Dear Provost Rocha:
I am writing to you at the request of Edmund Jones who worked for a number of years with me in the writing program at New York University. He asked me to share my thoughts with you about the size of writing sections in a demanding undergraduate writing course.
The national standard established in conjunction with the Conference on College Composition and Communication is sixteen students/section. I am sold on that standard because my experience confirms its importance (more on this in time). The standard applies to sections where students have average compositional skills; the student/teacher ratio must be much lower (8-10 students/section) when students need special skills training.
I have taught in three schools that have honored the national standard by commiting money and other resources to its preservation: U.S. Military Academy, Harvard, and, now, New York University. I have been serving as Director of the Expository Writing Program at NYU for the past six years. I held a similar job at West Point for twelve years, and at Harvard I designed and conducted faculty development activities for more than forty teachers of writing.

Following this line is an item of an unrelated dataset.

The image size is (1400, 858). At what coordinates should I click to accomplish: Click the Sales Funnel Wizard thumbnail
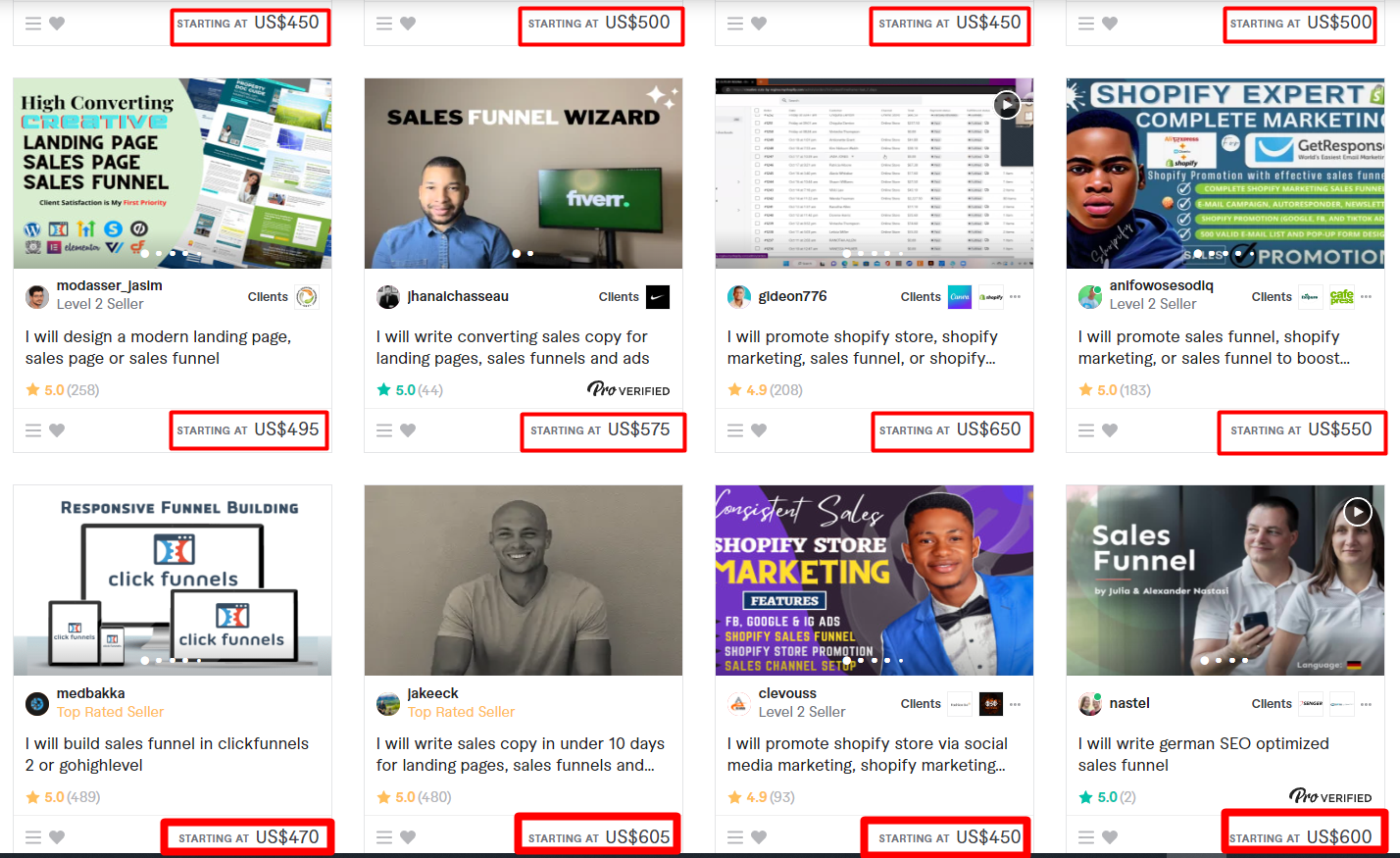[x=524, y=174]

During all of those years, I have taught freshman composition every semester, without exception. I have also written or edited five writing textbooks, two of them now in their 2d or 3d editions. The teaching of writing is both my passion and my profession.
When writing sections begin to creep beyond 16 students, there is an inevitable decline in the intensity of classroom supervision and the amount of work that a teacher can effectively supervise. Quality writing instruction requires not only a systematic pedagogy to give a program definition but also a rigorous set of daily writing requirements, both in and out of the classroom. The daily work must aim to prepare students to write three or four longer essays each semester.
A teacher teaching two sections of writing with 16 students in each section carries a full-time load at West Point, Harvard, and NYU. Add just one student to each of those sections, and you begin to add hours to the weekly reading and grading load during many weeks of the semester. If your teachers are teaching more than two sections, the problems increase exponentially. To survive under those conditions teachers inevitably cut back on the essential, smaller writing requirements, on their own written responses to students, and, finally, as they become more and more overwhelmed, on the longer essay requirements. They change the course and students learn less as dissatisfaction increases.
Even with more than twenty year's experience in the composition classroom, I feel a significant added burden with just two more students, whether I'm teaching one section or two. I have experimented with fifteen to twenty students in each section and can assure you that the break point in quality (and in student satisfaction) occurs around 17/section. There is no way around this fact.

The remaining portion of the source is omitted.